/graph-compress

graphcompress is a Python library designed to compress graphs

Primary LanguagePythonMIT LicenseMIT

graphcompress

graphcompress is a Python library designed to compress graphs from NTRIPLES.

Formats

Compressed Graph

The resultant format writes the info of a node in a line.
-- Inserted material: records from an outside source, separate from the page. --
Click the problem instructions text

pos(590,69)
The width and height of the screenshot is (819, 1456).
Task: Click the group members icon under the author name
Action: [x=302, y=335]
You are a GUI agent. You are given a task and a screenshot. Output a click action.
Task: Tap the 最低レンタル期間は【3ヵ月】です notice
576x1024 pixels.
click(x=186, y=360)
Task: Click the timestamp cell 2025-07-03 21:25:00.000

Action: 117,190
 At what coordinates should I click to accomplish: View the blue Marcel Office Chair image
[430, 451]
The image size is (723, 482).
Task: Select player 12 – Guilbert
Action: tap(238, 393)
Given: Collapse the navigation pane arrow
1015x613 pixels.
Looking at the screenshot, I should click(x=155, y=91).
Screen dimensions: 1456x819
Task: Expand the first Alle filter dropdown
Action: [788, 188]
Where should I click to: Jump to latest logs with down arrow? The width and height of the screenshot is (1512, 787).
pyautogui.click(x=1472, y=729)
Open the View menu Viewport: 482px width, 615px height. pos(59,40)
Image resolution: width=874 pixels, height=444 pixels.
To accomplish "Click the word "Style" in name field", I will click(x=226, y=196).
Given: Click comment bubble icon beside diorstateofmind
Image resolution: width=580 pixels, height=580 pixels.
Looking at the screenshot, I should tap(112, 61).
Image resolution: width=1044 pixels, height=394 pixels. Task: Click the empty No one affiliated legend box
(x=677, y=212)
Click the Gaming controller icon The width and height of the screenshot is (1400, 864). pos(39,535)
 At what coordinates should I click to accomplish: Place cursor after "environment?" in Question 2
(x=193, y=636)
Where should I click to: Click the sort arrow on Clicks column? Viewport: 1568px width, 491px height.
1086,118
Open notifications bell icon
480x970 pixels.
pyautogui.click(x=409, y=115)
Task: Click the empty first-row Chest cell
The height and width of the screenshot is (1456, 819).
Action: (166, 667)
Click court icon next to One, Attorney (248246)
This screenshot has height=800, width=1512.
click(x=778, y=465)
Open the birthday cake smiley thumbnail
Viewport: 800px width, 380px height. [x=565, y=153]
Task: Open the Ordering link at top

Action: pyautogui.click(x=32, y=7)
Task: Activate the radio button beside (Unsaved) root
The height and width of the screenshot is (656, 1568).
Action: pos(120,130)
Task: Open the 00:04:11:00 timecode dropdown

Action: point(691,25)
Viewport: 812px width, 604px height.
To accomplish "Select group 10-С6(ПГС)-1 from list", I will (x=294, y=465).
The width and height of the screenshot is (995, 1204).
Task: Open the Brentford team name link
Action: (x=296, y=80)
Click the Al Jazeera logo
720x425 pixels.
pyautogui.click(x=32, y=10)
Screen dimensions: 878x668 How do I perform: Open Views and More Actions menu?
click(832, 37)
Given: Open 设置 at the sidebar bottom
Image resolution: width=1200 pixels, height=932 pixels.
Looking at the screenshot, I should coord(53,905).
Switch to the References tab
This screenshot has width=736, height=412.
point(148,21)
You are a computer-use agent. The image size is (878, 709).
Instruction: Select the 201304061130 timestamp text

First the NODE ID, next, groups of connections, every connection has the EDGE ID and NODES CONNECTED USING THE EDGE. Considers a negative EDGE ID as a connection in opposite direction.

Example:

14 5.3.7 -3.2

The line says:

  • Node 14 connects to Node 3 using Edge 5.
  • Node 14 connects to Node 7 using Edge 5.
  • Node 2 connects to Node 14 using Edge 3.

Indexed Graph

The resultant format writes the info of a node in a line. First the NODE ID, next, indexes of edges where the node participates

Example:

14 3 5 7

The line says:

  • Node 14 appears in the edge with the index 3.
  • Node 14 appears in the edge with the index 5.
  • Node 14 appears in the edge with the index 7.

Install

pip install graph-compress

Usage

Input file: graph.nt.gz

<http://www.wikidata.org/entity/Q1> <http://www.wikidata.org/prop/direct/P5> <http://www.wikidata.org/entity/Q5> .
<http://www.wikidata.org/entity/Q1> <http://www.wikidata.org/prop/direct/P3> <http://www.wikidata.org/entity/Q6> .
<http://www.wikidata.org/entity/Q6> <http://www.wikidata.org/prop/direct/P5> <http://www.wikidata.org/entity/Q5> .
<http://www.wikidata.org/entity/Q6> <http://www.wikidata.org/prop/direct/P5> <http://www.wikidata.org/entity/Q2> .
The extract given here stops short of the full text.